Review: ‘Breaking Bad’ – ‘Buyout’

A review of tonight’s “Breaking Bad” coming up just as soon as I watch a documentary about simulated caviar…

“Jesse, you asked me if I was in the meth business or the money business. Neither. I’m in the empire business.” -Walt

After a couple of episodes in a row where team “Breaking Bad” was in absolute command of its instrument, “Buyout” feels a bit more muddled. There are incredible individual components – the pre-credits sequence, Walt’s improvised blowtorch, even another awkward meal at the White house – but they didn’t entirely work together.

Where I had previously expressed  concern about the season’s pacing in the context of discussing episodes I had otherwise liked, “Buyout” is the first one that really feels like it’s fallen victim to this 8-episode structure. The separate pieces were all excellent, but arguably shouldn’t have all been part of the same episode, and likely wouldn’t have been in a 13-episode batch.

Specifically, it felt like we moved much too quickly from the utter despair of the corpse disposal sequence to Mike and Jesse’s decision to cash out and retire, and then from there to the comedy of discomfort as Jesse tried to make small talk in the middle of the cold war between Walt and Skyler. The stories flowed from each other – Mike and Jesse’s decision, for instance, comes directly from the realization that they no longer want to be in a business where things like Drew Sharp’s murder happen –  but everything happened in such rapid order that none of the emotions really had time to breathe after that incredible opening scene.(*)

(*) What made it so great – beyond the performances by Cranston, Banks, Plemons and Paul, beyond the wise decision to drop out all ambient noise and accompany it entirely by the musical score – was how it built on work the show had done previously. We’ve seen Walt and Jesse get rid of enough bodies this way that it can now be used as a joke (Jesse’s first line in “Box Cutter”) or here to prepare us for absolute heartbreak. Because we know how this process works, we watch them break down the dirtbike, piece by piece, and we know exactly why they’re doing it – just as we know what’s going to come next (and with a boy so small they won’t even need to break him down into his component parts to fit him into a plastic drum). Devastating.

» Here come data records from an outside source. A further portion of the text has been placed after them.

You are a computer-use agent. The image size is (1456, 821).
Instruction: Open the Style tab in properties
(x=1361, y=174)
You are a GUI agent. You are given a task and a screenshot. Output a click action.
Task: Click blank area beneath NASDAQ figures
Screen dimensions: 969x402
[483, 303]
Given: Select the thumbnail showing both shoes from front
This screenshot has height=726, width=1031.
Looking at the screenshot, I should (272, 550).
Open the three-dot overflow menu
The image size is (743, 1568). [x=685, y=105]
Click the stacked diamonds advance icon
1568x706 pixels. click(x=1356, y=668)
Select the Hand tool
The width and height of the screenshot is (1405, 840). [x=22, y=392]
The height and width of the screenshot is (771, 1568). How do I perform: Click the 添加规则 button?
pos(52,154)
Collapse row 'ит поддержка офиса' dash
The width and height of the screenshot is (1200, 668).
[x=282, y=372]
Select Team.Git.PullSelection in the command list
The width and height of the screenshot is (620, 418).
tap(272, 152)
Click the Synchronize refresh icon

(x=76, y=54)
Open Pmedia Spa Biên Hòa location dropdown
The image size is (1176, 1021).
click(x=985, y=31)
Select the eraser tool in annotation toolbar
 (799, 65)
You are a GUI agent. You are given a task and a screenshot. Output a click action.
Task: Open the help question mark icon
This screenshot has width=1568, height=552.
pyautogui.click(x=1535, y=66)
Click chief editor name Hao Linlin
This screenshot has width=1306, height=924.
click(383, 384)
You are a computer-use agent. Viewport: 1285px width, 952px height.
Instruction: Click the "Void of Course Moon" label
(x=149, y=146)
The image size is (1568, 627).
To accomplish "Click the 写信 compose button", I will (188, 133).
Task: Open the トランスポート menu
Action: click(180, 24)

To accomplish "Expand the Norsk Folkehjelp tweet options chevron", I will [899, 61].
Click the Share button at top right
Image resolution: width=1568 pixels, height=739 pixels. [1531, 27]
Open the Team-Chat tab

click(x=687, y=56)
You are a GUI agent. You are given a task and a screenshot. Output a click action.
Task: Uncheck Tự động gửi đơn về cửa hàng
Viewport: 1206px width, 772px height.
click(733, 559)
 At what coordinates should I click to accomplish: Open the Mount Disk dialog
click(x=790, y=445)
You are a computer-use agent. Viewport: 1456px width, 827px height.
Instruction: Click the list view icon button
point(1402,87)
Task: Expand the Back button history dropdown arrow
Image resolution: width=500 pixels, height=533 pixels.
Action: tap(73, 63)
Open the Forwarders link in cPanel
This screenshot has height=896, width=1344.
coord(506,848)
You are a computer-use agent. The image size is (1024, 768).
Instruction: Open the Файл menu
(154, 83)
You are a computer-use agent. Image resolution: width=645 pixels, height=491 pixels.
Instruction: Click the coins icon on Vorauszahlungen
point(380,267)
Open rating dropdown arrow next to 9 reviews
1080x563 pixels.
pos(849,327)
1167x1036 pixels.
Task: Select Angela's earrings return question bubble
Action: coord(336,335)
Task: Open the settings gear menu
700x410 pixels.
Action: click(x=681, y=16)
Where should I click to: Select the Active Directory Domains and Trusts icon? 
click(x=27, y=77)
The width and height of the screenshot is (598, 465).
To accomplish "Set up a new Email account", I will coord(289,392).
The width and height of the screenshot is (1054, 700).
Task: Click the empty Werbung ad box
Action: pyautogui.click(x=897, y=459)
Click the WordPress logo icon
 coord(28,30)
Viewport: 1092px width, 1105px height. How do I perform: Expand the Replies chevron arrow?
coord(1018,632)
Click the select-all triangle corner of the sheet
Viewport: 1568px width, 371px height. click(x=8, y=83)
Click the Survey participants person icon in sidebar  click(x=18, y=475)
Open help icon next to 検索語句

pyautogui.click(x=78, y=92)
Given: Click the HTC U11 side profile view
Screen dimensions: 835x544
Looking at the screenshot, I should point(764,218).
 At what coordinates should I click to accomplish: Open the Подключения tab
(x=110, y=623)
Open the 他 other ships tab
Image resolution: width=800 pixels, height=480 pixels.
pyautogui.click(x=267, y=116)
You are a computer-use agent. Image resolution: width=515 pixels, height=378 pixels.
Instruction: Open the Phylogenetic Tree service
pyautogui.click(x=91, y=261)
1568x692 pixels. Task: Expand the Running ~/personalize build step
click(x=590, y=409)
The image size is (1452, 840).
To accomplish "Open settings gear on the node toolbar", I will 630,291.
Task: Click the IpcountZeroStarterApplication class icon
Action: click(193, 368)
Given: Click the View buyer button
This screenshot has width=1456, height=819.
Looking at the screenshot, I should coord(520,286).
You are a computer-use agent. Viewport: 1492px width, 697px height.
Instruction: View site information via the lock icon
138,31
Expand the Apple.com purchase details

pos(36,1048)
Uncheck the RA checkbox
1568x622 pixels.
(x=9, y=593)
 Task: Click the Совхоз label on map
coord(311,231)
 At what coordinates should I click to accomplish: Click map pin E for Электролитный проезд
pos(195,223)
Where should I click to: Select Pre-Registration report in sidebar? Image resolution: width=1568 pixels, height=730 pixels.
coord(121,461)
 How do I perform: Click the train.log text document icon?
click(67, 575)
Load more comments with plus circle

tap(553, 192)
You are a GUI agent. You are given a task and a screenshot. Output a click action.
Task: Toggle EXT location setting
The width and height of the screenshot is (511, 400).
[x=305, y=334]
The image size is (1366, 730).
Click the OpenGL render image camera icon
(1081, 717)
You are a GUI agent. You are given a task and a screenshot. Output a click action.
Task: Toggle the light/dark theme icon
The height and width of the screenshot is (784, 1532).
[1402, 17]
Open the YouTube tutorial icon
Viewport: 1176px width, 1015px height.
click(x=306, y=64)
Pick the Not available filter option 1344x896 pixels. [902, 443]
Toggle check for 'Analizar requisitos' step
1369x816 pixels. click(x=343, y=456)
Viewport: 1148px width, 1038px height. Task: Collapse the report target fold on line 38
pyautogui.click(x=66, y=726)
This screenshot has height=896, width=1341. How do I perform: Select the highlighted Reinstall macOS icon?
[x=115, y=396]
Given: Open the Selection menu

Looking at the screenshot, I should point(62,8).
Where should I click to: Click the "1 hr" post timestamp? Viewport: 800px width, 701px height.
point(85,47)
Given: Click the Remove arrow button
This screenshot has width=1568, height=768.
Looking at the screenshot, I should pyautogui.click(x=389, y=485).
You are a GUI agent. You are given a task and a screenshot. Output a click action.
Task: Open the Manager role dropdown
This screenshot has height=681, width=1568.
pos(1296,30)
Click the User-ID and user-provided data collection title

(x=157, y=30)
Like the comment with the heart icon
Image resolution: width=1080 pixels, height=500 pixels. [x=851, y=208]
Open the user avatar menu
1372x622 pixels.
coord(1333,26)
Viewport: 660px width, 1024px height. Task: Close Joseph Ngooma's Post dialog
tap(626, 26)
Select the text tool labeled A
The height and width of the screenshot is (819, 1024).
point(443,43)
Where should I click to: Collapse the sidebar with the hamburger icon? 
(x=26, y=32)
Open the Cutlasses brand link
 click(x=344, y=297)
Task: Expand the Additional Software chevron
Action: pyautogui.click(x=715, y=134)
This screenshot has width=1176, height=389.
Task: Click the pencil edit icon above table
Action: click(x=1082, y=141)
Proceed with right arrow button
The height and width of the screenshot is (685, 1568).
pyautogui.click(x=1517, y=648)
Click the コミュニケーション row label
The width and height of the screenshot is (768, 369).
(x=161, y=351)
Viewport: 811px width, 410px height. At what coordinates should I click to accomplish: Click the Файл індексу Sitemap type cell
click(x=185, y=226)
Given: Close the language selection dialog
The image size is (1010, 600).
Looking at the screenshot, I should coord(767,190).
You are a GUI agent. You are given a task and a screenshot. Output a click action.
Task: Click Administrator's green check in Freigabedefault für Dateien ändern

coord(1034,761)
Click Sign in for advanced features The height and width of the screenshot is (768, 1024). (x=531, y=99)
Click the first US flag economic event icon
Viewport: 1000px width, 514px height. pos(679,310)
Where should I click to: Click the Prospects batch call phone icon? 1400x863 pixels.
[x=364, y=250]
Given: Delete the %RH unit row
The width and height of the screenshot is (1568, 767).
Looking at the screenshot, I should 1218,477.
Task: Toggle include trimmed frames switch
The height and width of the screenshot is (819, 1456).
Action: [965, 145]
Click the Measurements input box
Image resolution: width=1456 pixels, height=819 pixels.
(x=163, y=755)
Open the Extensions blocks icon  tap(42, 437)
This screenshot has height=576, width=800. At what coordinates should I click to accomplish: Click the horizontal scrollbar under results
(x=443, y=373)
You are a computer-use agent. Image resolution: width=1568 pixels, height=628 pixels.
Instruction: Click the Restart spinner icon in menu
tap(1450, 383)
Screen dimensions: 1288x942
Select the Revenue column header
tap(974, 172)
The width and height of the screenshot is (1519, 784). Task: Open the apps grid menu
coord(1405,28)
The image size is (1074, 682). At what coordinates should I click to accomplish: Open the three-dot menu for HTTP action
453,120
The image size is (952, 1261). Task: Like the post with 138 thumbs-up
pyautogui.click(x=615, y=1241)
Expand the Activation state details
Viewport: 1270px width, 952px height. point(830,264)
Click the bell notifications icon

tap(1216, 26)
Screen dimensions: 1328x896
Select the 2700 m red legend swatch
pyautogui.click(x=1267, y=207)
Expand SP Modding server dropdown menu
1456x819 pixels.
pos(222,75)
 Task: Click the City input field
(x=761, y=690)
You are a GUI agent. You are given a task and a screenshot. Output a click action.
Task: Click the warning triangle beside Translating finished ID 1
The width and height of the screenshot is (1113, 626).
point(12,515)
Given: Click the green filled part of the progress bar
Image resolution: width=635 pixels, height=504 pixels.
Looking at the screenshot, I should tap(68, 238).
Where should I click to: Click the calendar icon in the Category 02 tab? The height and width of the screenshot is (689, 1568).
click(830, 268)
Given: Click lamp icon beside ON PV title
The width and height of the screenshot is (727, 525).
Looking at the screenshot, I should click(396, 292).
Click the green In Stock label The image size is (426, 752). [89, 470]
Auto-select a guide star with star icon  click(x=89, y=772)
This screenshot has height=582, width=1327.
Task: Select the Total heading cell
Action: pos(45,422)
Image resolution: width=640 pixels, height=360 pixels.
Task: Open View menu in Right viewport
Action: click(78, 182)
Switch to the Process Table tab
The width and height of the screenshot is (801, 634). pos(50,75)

You could argue that we’ve already seen the show play the “Jesse goes into a multi-episode funk over a relative innocent’s death” card so often that it would have been repetitive to do it again. And yet because we know how Jesse Pinkman ticks, it didn’t feel right to have him back to being relatively well-adjusted (if still seeking retirement) midway through the episode, and even playing the role of Eddie Haskell (“You have a lovely home”) in his second-ever encounter with Mrs. White. I laughed during the uncomfortable dinner, but I found myself wishing that I wasn’t – and not just because Aaron Paul excels whenever Jesse is drowning in guilt. (Case in point: the shot of him staring at the TV set after he sees the news report about the search for Drew.)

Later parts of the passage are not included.